╔══

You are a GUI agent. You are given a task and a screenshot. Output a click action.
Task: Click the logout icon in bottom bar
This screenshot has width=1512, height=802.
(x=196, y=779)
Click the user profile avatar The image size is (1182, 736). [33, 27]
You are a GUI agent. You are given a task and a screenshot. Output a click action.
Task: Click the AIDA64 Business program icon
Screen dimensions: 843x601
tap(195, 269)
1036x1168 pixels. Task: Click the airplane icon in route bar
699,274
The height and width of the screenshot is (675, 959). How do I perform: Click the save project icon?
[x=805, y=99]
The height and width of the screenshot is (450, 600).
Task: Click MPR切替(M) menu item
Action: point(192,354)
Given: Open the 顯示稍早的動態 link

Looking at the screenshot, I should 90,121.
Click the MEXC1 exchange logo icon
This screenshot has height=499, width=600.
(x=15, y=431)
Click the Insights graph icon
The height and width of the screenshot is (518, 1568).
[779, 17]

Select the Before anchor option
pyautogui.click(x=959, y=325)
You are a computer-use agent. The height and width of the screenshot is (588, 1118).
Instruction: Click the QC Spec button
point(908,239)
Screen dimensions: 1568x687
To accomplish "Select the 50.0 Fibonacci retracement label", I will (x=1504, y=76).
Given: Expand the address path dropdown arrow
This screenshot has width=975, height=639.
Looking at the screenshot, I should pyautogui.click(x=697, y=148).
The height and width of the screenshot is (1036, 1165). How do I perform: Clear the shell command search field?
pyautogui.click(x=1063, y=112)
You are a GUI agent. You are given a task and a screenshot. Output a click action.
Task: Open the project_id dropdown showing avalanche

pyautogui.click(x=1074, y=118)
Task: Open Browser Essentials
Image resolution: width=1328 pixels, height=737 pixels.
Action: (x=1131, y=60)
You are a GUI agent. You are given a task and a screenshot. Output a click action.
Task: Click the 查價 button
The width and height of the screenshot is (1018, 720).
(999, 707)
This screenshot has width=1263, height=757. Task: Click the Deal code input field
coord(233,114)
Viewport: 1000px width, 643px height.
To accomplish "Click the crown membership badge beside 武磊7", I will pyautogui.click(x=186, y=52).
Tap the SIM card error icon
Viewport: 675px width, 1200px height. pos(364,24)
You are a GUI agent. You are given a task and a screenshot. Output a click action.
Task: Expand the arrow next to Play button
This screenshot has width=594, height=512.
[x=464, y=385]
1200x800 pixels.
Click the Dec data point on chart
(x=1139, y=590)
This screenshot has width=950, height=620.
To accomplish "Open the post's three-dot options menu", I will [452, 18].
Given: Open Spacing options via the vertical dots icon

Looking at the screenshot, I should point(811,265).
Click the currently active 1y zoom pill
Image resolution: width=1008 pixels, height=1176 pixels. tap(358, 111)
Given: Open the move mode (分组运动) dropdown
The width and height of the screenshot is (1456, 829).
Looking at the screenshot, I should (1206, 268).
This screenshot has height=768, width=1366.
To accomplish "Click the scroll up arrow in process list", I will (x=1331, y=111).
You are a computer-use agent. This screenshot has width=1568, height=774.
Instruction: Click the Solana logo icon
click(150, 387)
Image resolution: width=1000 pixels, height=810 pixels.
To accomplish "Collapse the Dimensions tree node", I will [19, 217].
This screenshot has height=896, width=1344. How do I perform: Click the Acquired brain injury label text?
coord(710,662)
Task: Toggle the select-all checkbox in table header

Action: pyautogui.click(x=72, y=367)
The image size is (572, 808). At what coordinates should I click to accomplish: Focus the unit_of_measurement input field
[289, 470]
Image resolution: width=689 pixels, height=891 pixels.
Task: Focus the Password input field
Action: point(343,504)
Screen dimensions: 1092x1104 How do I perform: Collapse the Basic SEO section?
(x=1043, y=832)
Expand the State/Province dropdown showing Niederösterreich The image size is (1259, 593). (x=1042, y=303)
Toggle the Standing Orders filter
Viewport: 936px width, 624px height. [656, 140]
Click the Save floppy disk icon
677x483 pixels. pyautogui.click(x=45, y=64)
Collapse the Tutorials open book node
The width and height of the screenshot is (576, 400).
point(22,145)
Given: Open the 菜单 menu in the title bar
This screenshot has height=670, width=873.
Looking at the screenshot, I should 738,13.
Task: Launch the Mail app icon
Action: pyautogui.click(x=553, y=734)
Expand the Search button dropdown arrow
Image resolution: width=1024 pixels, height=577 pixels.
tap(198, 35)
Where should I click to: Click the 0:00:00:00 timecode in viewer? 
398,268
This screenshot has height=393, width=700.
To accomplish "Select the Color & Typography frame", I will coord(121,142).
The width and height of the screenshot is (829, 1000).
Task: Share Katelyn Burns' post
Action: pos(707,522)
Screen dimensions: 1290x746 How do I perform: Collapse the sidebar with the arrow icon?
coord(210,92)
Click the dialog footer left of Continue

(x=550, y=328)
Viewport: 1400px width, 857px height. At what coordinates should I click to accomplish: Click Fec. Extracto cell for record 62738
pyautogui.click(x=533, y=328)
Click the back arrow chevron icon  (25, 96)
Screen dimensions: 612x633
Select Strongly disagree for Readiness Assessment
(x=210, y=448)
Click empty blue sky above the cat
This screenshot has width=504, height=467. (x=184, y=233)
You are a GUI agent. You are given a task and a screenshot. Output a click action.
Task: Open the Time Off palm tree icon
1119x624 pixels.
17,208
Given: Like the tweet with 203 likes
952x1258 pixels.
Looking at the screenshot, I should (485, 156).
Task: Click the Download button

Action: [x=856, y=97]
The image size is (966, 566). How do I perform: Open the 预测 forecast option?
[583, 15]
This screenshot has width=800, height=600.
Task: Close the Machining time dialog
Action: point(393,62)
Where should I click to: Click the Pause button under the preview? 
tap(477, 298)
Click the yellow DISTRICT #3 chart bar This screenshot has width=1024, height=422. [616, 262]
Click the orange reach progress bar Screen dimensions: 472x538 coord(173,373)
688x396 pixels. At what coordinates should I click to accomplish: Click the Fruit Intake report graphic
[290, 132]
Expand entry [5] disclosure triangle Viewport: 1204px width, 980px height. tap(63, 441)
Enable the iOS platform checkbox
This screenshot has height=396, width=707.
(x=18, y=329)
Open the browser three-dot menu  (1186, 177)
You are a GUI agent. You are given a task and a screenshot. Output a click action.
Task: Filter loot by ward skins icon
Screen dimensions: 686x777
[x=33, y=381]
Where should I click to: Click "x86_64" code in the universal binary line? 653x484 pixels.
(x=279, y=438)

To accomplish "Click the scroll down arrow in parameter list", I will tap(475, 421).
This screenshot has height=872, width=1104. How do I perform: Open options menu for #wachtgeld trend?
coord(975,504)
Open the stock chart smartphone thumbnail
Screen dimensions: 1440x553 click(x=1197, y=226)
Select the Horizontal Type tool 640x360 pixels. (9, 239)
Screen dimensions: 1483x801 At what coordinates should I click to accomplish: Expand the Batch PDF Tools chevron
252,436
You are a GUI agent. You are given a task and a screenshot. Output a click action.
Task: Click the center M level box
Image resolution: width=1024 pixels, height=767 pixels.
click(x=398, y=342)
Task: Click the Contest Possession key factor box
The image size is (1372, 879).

╚══

Assignment: Give back all the records above exactly as they were written.

Written reply:
You are a GUI agent. You are given a task and a screenshot. Output a click action.
Task: Click the logout icon in bottom bar
This screenshot has width=1512, height=802.
(x=196, y=779)
Click the user profile avatar The image size is (1182, 736). [33, 27]
You are a GUI agent. You are given a task and a screenshot. Output a click action.
Task: Click the AIDA64 Business program icon
Screen dimensions: 843x601
tap(195, 269)
1036x1168 pixels. Task: Click the airplane icon in route bar
699,274
The height and width of the screenshot is (675, 959). How do I perform: Click the save project icon?
[x=805, y=99]
The height and width of the screenshot is (450, 600).
Task: Click MPR切替(M) menu item
Action: point(192,354)
Given: Open the 顯示稍早的動態 link

Looking at the screenshot, I should 90,121.
Click the MEXC1 exchange logo icon
This screenshot has height=499, width=600.
(x=15, y=431)
Click the Insights graph icon
The height and width of the screenshot is (518, 1568).
[779, 17]

Select the Before anchor option
pyautogui.click(x=959, y=325)
You are a computer-use agent. The height and width of the screenshot is (588, 1118).
Instruction: Click the QC Spec button
point(908,239)
Screen dimensions: 1568x687
To accomplish "Select the 50.0 Fibonacci retracement label", I will (x=1504, y=76).
Given: Expand the address path dropdown arrow
This screenshot has width=975, height=639.
Looking at the screenshot, I should pyautogui.click(x=697, y=148).
The height and width of the screenshot is (1036, 1165). How do I perform: Clear the shell command search field?
pyautogui.click(x=1063, y=112)
You are a GUI agent. You are given a task and a screenshot. Output a click action.
Task: Open the project_id dropdown showing avalanche

pyautogui.click(x=1074, y=118)
Task: Open Browser Essentials
Image resolution: width=1328 pixels, height=737 pixels.
Action: (x=1131, y=60)
You are a GUI agent. You are given a task and a screenshot. Output a click action.
Task: Click the 查價 button
The width and height of the screenshot is (1018, 720).
(999, 707)
This screenshot has width=1263, height=757. Task: Click the Deal code input field
coord(233,114)
Viewport: 1000px width, 643px height.
To accomplish "Click the crown membership badge beside 武磊7", I will pyautogui.click(x=186, y=52).
Tap the SIM card error icon
Viewport: 675px width, 1200px height. pos(364,24)
You are a GUI agent. You are given a task and a screenshot. Output a click action.
Task: Expand the arrow next to Play button
This screenshot has width=594, height=512.
[x=464, y=385]
1200x800 pixels.
Click the Dec data point on chart
(x=1139, y=590)
This screenshot has width=950, height=620.
To accomplish "Open the post's three-dot options menu", I will [452, 18].
Given: Open Spacing options via the vertical dots icon

Looking at the screenshot, I should point(811,265).
Click the currently active 1y zoom pill
Image resolution: width=1008 pixels, height=1176 pixels. tap(358, 111)
Given: Open the move mode (分组运动) dropdown
The width and height of the screenshot is (1456, 829).
Looking at the screenshot, I should (1206, 268).
This screenshot has height=768, width=1366.
To accomplish "Click the scroll up arrow in process list", I will (x=1331, y=111).
You are a computer-use agent. This screenshot has width=1568, height=774.
Instruction: Click the Solana logo icon
click(150, 387)
Image resolution: width=1000 pixels, height=810 pixels.
To accomplish "Collapse the Dimensions tree node", I will [19, 217].
This screenshot has height=896, width=1344. How do I perform: Click the Acquired brain injury label text?
coord(710,662)
Task: Toggle the select-all checkbox in table header

Action: pyautogui.click(x=72, y=367)
The image size is (572, 808). At what coordinates should I click to accomplish: Focus the unit_of_measurement input field
[289, 470]
Image resolution: width=689 pixels, height=891 pixels.
Task: Focus the Password input field
Action: point(343,504)
Screen dimensions: 1092x1104 How do I perform: Collapse the Basic SEO section?
(x=1043, y=832)
Expand the State/Province dropdown showing Niederösterreich The image size is (1259, 593). (x=1042, y=303)
Toggle the Standing Orders filter
Viewport: 936px width, 624px height. [656, 140]
Click the Save floppy disk icon
677x483 pixels. pyautogui.click(x=45, y=64)
Collapse the Tutorials open book node
The width and height of the screenshot is (576, 400).
point(22,145)
Given: Open the 菜单 menu in the title bar
This screenshot has height=670, width=873.
Looking at the screenshot, I should 738,13.
Task: Launch the Mail app icon
Action: pyautogui.click(x=553, y=734)
Expand the Search button dropdown arrow
Image resolution: width=1024 pixels, height=577 pixels.
tap(198, 35)
Where should I click to: Click the 0:00:00:00 timecode in viewer? 
398,268
This screenshot has height=393, width=700.
To accomplish "Select the Color & Typography frame", I will coord(121,142).
The width and height of the screenshot is (829, 1000).
Task: Share Katelyn Burns' post
Action: pos(707,522)
Screen dimensions: 1290x746 How do I perform: Collapse the sidebar with the arrow icon?
coord(210,92)
Click the dialog footer left of Continue

(x=550, y=328)
Viewport: 1400px width, 857px height. At what coordinates should I click to accomplish: Click Fec. Extracto cell for record 62738
pyautogui.click(x=533, y=328)
Click the back arrow chevron icon  (25, 96)
Screen dimensions: 612x633
Select Strongly disagree for Readiness Assessment
(x=210, y=448)
Click empty blue sky above the cat
This screenshot has width=504, height=467. (x=184, y=233)
You are a GUI agent. You are given a task and a screenshot. Output a click action.
Task: Open the Time Off palm tree icon
1119x624 pixels.
17,208
Given: Like the tweet with 203 likes
952x1258 pixels.
Looking at the screenshot, I should (485, 156).
Task: Click the Download button

Action: [x=856, y=97]
The image size is (966, 566). How do I perform: Open the 预测 forecast option?
[583, 15]
This screenshot has width=800, height=600.
Task: Close the Machining time dialog
Action: point(393,62)
Where should I click to: Click the Pause button under the preview? 
tap(477, 298)
Click the yellow DISTRICT #3 chart bar This screenshot has width=1024, height=422. [616, 262]
Click the orange reach progress bar Screen dimensions: 472x538 coord(173,373)
688x396 pixels. At what coordinates should I click to accomplish: Click the Fruit Intake report graphic
[290, 132]
Expand entry [5] disclosure triangle Viewport: 1204px width, 980px height. tap(63, 441)
Enable the iOS platform checkbox
This screenshot has height=396, width=707.
(x=18, y=329)
Open the browser three-dot menu  (1186, 177)
You are a GUI agent. You are given a task and a screenshot. Output a click action.
Task: Filter loot by ward skins icon
Screen dimensions: 686x777
[x=33, y=381]
Where should I click to: Click "x86_64" code in the universal binary line? 653x484 pixels.
(x=279, y=438)

To accomplish "Click the scroll down arrow in parameter list", I will tap(475, 421).
This screenshot has height=872, width=1104. How do I perform: Open options menu for #wachtgeld trend?
coord(975,504)
Open the stock chart smartphone thumbnail
Screen dimensions: 1440x553 click(x=1197, y=226)
Select the Horizontal Type tool 640x360 pixels. (9, 239)
Screen dimensions: 1483x801 At what coordinates should I click to accomplish: Expand the Batch PDF Tools chevron
252,436
You are a GUI agent. You are given a task and a screenshot. Output a click action.
Task: Click the center M level box
Image resolution: width=1024 pixels, height=767 pixels.
click(x=398, y=342)
Task: Click the Contest Possession key factor box
The image size is (1372, 879).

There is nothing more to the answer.